- **About this task**
Nothing should differ between your answer and the records.

- **Dataset entries**
⁂

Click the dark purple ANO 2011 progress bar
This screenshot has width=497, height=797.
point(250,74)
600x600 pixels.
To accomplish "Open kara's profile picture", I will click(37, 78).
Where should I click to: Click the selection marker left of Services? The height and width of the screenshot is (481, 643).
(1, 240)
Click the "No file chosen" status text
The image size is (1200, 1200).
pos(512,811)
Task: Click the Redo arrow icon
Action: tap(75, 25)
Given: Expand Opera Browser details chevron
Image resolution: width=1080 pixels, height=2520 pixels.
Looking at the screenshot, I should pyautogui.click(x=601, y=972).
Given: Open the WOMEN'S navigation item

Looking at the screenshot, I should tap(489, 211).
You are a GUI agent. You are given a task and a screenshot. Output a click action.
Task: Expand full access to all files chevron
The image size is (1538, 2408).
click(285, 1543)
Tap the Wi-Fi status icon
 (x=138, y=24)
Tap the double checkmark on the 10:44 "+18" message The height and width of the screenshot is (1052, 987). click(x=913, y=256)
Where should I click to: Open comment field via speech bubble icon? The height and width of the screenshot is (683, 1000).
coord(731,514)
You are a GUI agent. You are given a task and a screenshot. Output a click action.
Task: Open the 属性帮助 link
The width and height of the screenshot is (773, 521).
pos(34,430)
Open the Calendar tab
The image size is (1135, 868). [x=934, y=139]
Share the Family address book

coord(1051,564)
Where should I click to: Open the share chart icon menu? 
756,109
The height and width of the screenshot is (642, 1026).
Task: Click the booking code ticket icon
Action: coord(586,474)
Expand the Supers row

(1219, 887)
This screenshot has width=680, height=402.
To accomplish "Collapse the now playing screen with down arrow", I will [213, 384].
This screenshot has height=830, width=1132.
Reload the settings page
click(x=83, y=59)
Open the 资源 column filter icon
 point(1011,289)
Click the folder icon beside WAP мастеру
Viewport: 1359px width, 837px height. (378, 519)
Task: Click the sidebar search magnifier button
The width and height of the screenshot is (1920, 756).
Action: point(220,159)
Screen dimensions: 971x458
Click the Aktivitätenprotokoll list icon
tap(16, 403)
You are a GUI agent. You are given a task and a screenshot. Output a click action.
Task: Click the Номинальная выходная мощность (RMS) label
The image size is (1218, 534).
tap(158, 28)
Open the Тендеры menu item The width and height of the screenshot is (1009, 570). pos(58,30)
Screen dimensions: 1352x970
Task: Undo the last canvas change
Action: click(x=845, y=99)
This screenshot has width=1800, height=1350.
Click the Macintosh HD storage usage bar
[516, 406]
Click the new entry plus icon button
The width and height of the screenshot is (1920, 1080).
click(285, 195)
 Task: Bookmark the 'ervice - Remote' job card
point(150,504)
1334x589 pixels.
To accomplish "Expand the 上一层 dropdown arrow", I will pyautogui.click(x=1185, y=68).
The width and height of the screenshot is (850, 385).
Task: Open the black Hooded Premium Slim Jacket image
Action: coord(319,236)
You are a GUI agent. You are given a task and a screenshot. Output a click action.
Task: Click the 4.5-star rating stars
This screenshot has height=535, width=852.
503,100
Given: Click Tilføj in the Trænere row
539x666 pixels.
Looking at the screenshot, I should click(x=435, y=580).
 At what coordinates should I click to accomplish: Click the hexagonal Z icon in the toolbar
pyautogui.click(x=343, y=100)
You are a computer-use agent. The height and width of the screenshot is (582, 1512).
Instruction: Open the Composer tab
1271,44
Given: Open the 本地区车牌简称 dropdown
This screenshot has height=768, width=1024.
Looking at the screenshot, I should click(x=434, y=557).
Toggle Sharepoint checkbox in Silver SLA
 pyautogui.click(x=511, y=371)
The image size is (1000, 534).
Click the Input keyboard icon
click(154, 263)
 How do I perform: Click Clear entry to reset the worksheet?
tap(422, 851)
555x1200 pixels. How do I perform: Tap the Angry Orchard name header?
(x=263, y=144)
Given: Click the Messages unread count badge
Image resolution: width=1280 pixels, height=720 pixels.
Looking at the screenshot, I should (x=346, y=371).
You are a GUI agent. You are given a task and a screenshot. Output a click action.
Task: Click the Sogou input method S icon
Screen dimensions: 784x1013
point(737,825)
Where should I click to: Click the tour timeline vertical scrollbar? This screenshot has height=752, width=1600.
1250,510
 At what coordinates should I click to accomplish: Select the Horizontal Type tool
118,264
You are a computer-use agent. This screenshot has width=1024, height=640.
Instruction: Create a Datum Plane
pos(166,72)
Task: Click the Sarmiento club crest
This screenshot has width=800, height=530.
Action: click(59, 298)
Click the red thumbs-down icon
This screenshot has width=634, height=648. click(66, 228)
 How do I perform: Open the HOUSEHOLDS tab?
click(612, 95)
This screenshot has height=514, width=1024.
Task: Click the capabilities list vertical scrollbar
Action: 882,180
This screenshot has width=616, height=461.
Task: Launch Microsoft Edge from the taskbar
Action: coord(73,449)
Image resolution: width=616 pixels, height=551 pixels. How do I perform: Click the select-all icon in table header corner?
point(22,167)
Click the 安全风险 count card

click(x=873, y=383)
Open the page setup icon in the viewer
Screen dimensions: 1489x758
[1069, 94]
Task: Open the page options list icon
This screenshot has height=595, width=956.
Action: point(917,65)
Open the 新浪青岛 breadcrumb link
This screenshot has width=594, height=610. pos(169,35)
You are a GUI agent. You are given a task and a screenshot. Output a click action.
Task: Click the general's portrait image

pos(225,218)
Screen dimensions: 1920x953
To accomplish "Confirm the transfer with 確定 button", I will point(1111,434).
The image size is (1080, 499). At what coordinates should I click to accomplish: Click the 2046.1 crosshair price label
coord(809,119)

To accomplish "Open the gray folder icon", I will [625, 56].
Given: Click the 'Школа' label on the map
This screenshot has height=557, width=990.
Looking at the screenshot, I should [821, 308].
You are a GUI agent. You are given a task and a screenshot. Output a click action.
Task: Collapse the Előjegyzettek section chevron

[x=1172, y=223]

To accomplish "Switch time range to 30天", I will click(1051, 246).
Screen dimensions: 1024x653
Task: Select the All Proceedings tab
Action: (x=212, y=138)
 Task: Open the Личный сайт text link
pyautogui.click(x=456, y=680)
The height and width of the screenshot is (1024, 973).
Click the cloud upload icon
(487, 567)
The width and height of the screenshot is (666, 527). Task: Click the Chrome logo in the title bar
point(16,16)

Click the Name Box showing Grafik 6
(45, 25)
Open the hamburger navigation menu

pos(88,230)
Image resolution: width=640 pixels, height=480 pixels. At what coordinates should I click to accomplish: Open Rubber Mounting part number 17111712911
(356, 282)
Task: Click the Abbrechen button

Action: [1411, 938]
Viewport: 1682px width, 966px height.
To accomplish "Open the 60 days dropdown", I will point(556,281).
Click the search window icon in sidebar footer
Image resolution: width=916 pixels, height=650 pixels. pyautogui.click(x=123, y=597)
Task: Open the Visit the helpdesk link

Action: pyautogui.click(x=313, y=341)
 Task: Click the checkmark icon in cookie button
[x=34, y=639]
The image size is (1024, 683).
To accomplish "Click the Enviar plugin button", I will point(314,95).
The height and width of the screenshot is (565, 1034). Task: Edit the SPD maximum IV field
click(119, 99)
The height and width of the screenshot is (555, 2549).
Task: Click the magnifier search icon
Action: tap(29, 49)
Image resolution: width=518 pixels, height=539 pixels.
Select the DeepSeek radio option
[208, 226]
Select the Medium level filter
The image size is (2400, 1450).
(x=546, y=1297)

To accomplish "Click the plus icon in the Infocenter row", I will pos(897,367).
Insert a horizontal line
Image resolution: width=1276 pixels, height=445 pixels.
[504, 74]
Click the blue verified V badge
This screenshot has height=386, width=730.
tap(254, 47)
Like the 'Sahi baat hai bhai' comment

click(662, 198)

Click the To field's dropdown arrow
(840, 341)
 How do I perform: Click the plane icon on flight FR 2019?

⁂

- **Exercise solution**
Click the dark purple ANO 2011 progress bar
This screenshot has width=497, height=797.
point(250,74)
600x600 pixels.
To accomplish "Open kara's profile picture", I will click(37, 78).
Where should I click to: Click the selection marker left of Services? The height and width of the screenshot is (481, 643).
(1, 240)
Click the "No file chosen" status text
The image size is (1200, 1200).
pos(512,811)
Task: Click the Redo arrow icon
Action: tap(75, 25)
Given: Expand Opera Browser details chevron
Image resolution: width=1080 pixels, height=2520 pixels.
Looking at the screenshot, I should pyautogui.click(x=601, y=972).
Given: Open the WOMEN'S navigation item

Looking at the screenshot, I should tap(489, 211).
You are a GUI agent. You are given a task and a screenshot. Output a click action.
Task: Expand full access to all files chevron
The image size is (1538, 2408).
click(285, 1543)
Tap the Wi-Fi status icon
 (x=138, y=24)
Tap the double checkmark on the 10:44 "+18" message The height and width of the screenshot is (1052, 987). click(x=913, y=256)
Where should I click to: Open comment field via speech bubble icon? The height and width of the screenshot is (683, 1000).
coord(731,514)
You are a GUI agent. You are given a task and a screenshot. Output a click action.
Task: Open the 属性帮助 link
The width and height of the screenshot is (773, 521).
pos(34,430)
Open the Calendar tab
The image size is (1135, 868). [x=934, y=139]
Share the Family address book

coord(1051,564)
Where should I click to: Open the share chart icon menu? 
756,109
The height and width of the screenshot is (642, 1026).
Task: Click the booking code ticket icon
Action: coord(586,474)
Expand the Supers row

(1219, 887)
This screenshot has width=680, height=402.
To accomplish "Collapse the now playing screen with down arrow", I will [213, 384].
This screenshot has height=830, width=1132.
Reload the settings page
click(x=83, y=59)
Open the 资源 column filter icon
 point(1011,289)
Click the folder icon beside WAP мастеру
Viewport: 1359px width, 837px height. (378, 519)
Task: Click the sidebar search magnifier button
The width and height of the screenshot is (1920, 756).
Action: point(220,159)
Screen dimensions: 971x458
Click the Aktivitätenprotokoll list icon
tap(16, 403)
You are a GUI agent. You are given a task and a screenshot. Output a click action.
Task: Click the Номинальная выходная мощность (RMS) label
The image size is (1218, 534).
tap(158, 28)
Open the Тендеры menu item The width and height of the screenshot is (1009, 570). pos(58,30)
Screen dimensions: 1352x970
Task: Undo the last canvas change
Action: click(x=845, y=99)
This screenshot has width=1800, height=1350.
Click the Macintosh HD storage usage bar
[516, 406]
Click the new entry plus icon button
The width and height of the screenshot is (1920, 1080).
click(285, 195)
 Task: Bookmark the 'ervice - Remote' job card
point(150,504)
1334x589 pixels.
To accomplish "Expand the 上一层 dropdown arrow", I will pyautogui.click(x=1185, y=68).
The width and height of the screenshot is (850, 385).
Task: Open the black Hooded Premium Slim Jacket image
Action: coord(319,236)
You are a GUI agent. You are given a task and a screenshot. Output a click action.
Task: Click the 4.5-star rating stars
This screenshot has height=535, width=852.
503,100
Given: Click Tilføj in the Trænere row
539x666 pixels.
Looking at the screenshot, I should click(x=435, y=580).
 At what coordinates should I click to accomplish: Click the hexagonal Z icon in the toolbar
pyautogui.click(x=343, y=100)
You are a computer-use agent. The height and width of the screenshot is (582, 1512).
Instruction: Open the Composer tab
1271,44
Given: Open the 本地区车牌简称 dropdown
This screenshot has height=768, width=1024.
Looking at the screenshot, I should click(x=434, y=557).
Toggle Sharepoint checkbox in Silver SLA
 pyautogui.click(x=511, y=371)
The image size is (1000, 534).
Click the Input keyboard icon
click(154, 263)
 How do I perform: Click Clear entry to reset the worksheet?
tap(422, 851)
555x1200 pixels. How do I perform: Tap the Angry Orchard name header?
(x=263, y=144)
Given: Click the Messages unread count badge
Image resolution: width=1280 pixels, height=720 pixels.
Looking at the screenshot, I should (x=346, y=371).
You are a GUI agent. You are given a task and a screenshot. Output a click action.
Task: Click the Sogou input method S icon
Screen dimensions: 784x1013
point(737,825)
Where should I click to: Click the tour timeline vertical scrollbar? This screenshot has height=752, width=1600.
1250,510
 At what coordinates should I click to accomplish: Select the Horizontal Type tool
118,264
You are a computer-use agent. This screenshot has width=1024, height=640.
Instruction: Create a Datum Plane
pos(166,72)
Task: Click the Sarmiento club crest
This screenshot has width=800, height=530.
Action: click(59, 298)
Click the red thumbs-down icon
This screenshot has width=634, height=648. click(66, 228)
 How do I perform: Open the HOUSEHOLDS tab?
click(612, 95)
This screenshot has height=514, width=1024.
Task: Click the capabilities list vertical scrollbar
Action: 882,180
This screenshot has width=616, height=461.
Task: Launch Microsoft Edge from the taskbar
Action: coord(73,449)
Image resolution: width=616 pixels, height=551 pixels. How do I perform: Click the select-all icon in table header corner?
point(22,167)
Click the 安全风险 count card

click(x=873, y=383)
Open the page setup icon in the viewer
Screen dimensions: 1489x758
[1069, 94]
Task: Open the page options list icon
This screenshot has height=595, width=956.
Action: point(917,65)
Open the 新浪青岛 breadcrumb link
This screenshot has width=594, height=610. pos(169,35)
You are a GUI agent. You are given a task and a screenshot. Output a click action.
Task: Click the general's portrait image

pos(225,218)
Screen dimensions: 1920x953
To accomplish "Confirm the transfer with 確定 button", I will point(1111,434).
The image size is (1080, 499). At what coordinates should I click to accomplish: Click the 2046.1 crosshair price label
coord(809,119)

To accomplish "Open the gray folder icon", I will [625, 56].
Given: Click the 'Школа' label on the map
This screenshot has height=557, width=990.
Looking at the screenshot, I should [821, 308].
You are a GUI agent. You are given a task and a screenshot. Output a click action.
Task: Collapse the Előjegyzettek section chevron

[x=1172, y=223]

To accomplish "Switch time range to 30天", I will click(1051, 246).
Screen dimensions: 1024x653
Task: Select the All Proceedings tab
Action: (x=212, y=138)
 Task: Open the Личный сайт text link
pyautogui.click(x=456, y=680)
The height and width of the screenshot is (1024, 973).
Click the cloud upload icon
(487, 567)
The width and height of the screenshot is (666, 527). Task: Click the Chrome logo in the title bar
point(16,16)

Click the Name Box showing Grafik 6
(45, 25)
Open the hamburger navigation menu

pos(88,230)
Image resolution: width=640 pixels, height=480 pixels. At what coordinates should I click to accomplish: Open Rubber Mounting part number 17111712911
(356, 282)
Task: Click the Abbrechen button

Action: [1411, 938]
Viewport: 1682px width, 966px height.
To accomplish "Open the 60 days dropdown", I will point(556,281).
Click the search window icon in sidebar footer
Image resolution: width=916 pixels, height=650 pixels. pyautogui.click(x=123, y=597)
Task: Open the Visit the helpdesk link

Action: pyautogui.click(x=313, y=341)
 Task: Click the checkmark icon in cookie button
[x=34, y=639]
The image size is (1024, 683).
To accomplish "Click the Enviar plugin button", I will point(314,95).
The height and width of the screenshot is (565, 1034). Task: Edit the SPD maximum IV field
click(119, 99)
The height and width of the screenshot is (555, 2549).
Task: Click the magnifier search icon
Action: tap(29, 49)
Image resolution: width=518 pixels, height=539 pixels.
Select the DeepSeek radio option
[208, 226]
Select the Medium level filter
The image size is (2400, 1450).
(x=546, y=1297)

To accomplish "Click the plus icon in the Infocenter row", I will pos(897,367).
Insert a horizontal line
Image resolution: width=1276 pixels, height=445 pixels.
[504, 74]
Click the blue verified V badge
This screenshot has height=386, width=730.
tap(254, 47)
Like the 'Sahi baat hai bhai' comment

click(662, 198)

Click the To field's dropdown arrow
(840, 341)
 How do I perform: Click the plane icon on flight FR 2019?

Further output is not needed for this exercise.